Figura 13 – Campos para o dia 23 às 06Z de A) divergência em contorno com linha pontilhada (valores negativos) e linha cheia (valores positivos) com o vento em barbelas para o nível de 850 hPa, B) vento (linha de corrente) e velocidade do vento (sombreado) para o nível de 250 hPa e advecção de vorticidade em contorno com linha tracejada (valores negativos) e linha cheia (valores positivos), e C) imagem de satélite da temperatura realçada.

Figura 14 – Idem a figura 13, mas para o dia 27 às 12Z.

Para verificar mais detalhadamente a interação entre o cavado em níveis médios e o ciclone em superfície foi feito um corte longitudinal da componente meridional do vento tendendo a zero e da vorticidade relativa, onde o vento meridional positivo (negativo) indica vento de sul (norte), indicando assim o eixo do cavado (SILVA JÚNIOR e NUNES, 2017). No dia 26 (Figura 15 A) nota-se que havia vorticidade negativa somente nos níveis mais próximos a superfície, com pouca ou nenhuma interação com os níveis médios, uma vez que o eixo do cavado também não estava presente. No dia 28 (Figura 15 B), é possível visualizar o eixo do cavado a 65°W de longitude e se aproximando da região de atuação do centro de baixa pressão em superfície em 54°W, junto a um aumento significativo da vorticidade se

estendendo da superfície até os níveis médios. No dia 29 (Figura 15 C) é possível notar que o eixo do cavado em níveis médios se encontra sobreposto a região do centro de baixa pressão em superfície, em torno de 53°W, não apresentando inclinação da vorticidade relativa com a vertical, porém sendo possível notar um aumento ainda maior da vorticidade negativa, em relação ao dia anterior, em toda camada atmosférica devido a atuação do cavado.

Figura 15 – Perfil vertical da componente meridional do vento tendendo a zero (m s-1) sombreado e da

vorticidade relativa (s-1) em linha pontilhada para a) latitude de 30S e dia 26 às 06 UTC, b) latitude de

26S e dia 28 às 06 UTC e c) latitude de 30S e dia 29 às 12 UTC.

Para os dias de maior ocorrência de chuva, dias 26 (Figura 9D), 27 (Figura 9E), 28 (Figura 9F) e 29 (Figura 9G), foram feitas seções verticais (Figura 16A – D), onde é possível notar que em todos os dias havia uma circulação ciclônica (linha preta tracejada) devido a inversão dos valores da componente meridional do vento.

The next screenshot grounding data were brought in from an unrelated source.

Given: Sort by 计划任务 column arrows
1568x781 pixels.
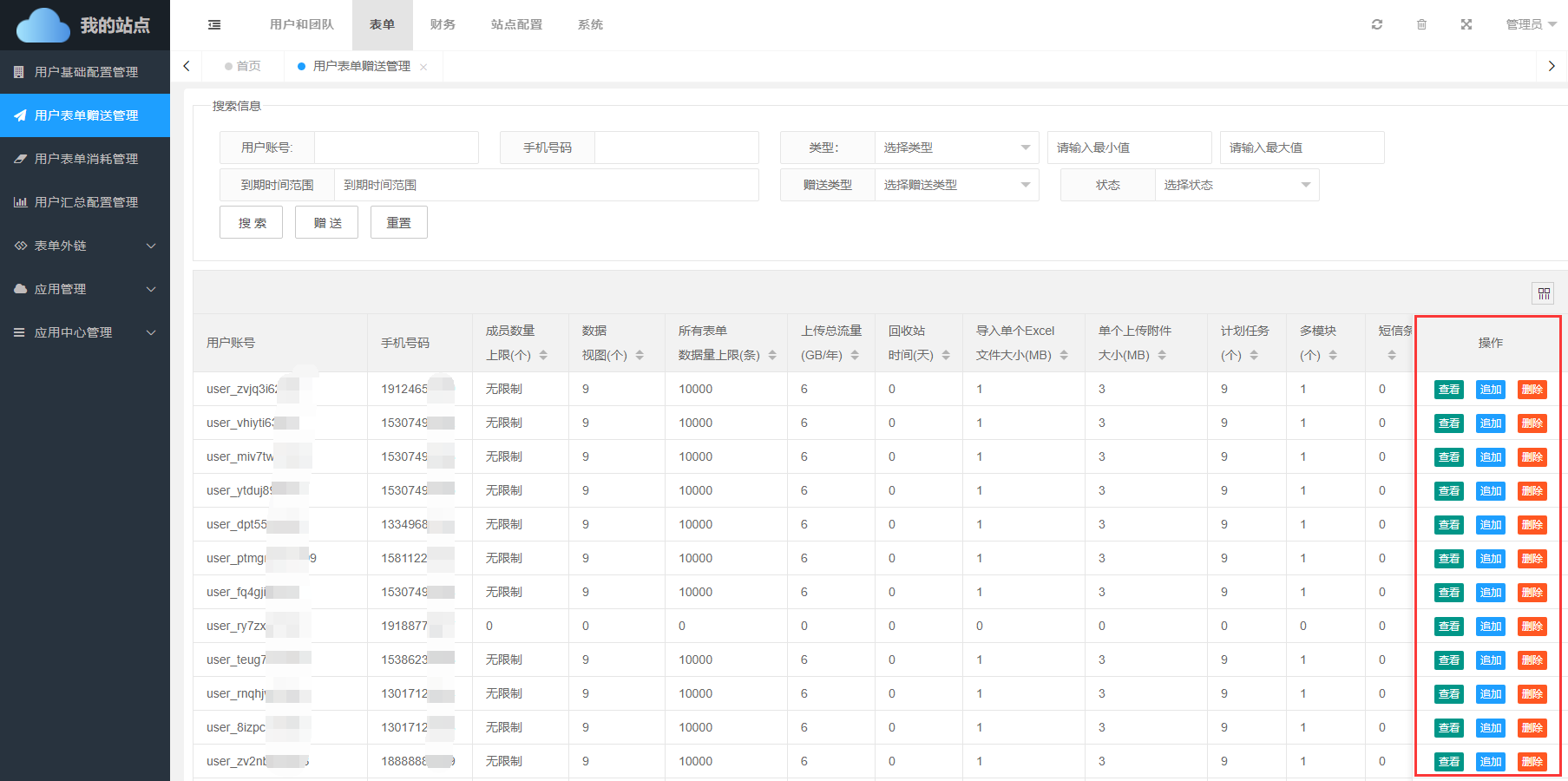Looking at the screenshot, I should tap(1254, 355).
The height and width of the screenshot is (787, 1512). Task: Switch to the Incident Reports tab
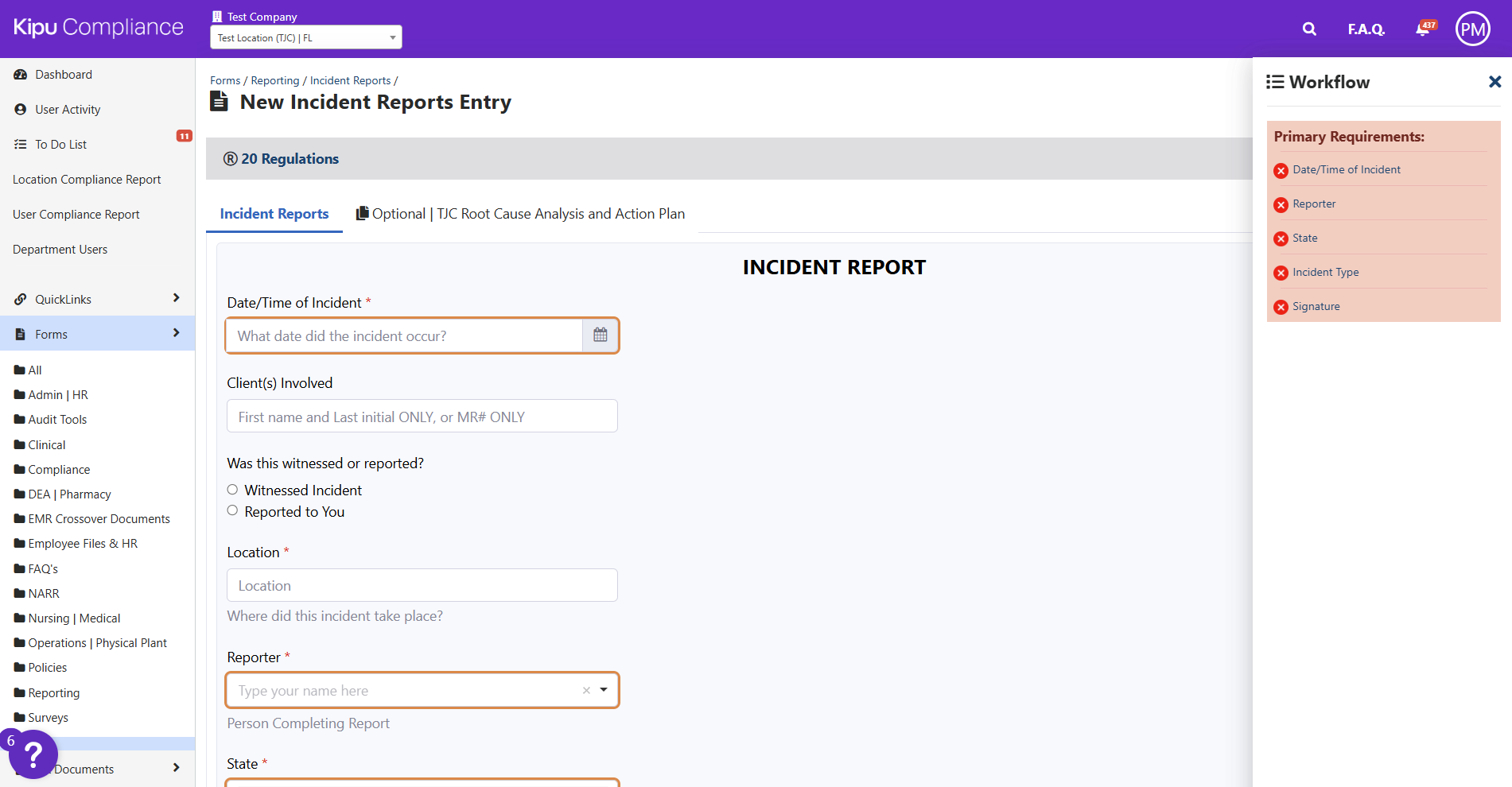274,214
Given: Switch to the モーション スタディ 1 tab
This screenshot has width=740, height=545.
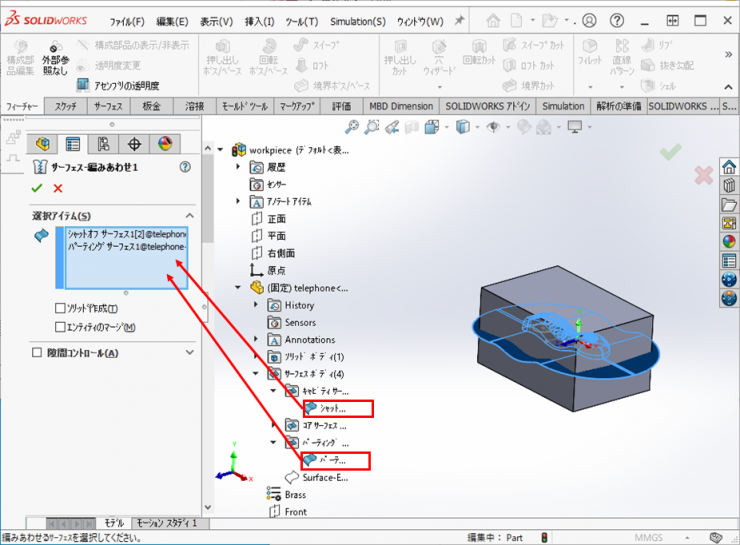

Junto a isso pode-se notar um significativo movimento ascendente somado a significativos valores de umidade específica em toda camada mais próxima da superfície. A presença destes ingredientes e a persistência dos mesmos favoreceu a manutenção e desenvolvimento das tempestades na região.

Figura 16 – Perfil vertical do vento meridional em contorno com os valores positivos em linhas sólidas e negativos em pontilhado, vetor vento obtido com a componente zonal do vento e a velocidade vertical em m/s (multiplicada por um fator de conversão: 100) e por fim a umidade específica em sombreado em g.kg-1 para a) latitude de 28S e dia 26 às 12Z, b) latitude de 27S e dia 27 às 00Z, c)

latitude 27S e dia 28 às 00Z e d) latitude de 30S e dia 29 às 00Z. A linha preta tracejada indica a posição do ciclone extratropical.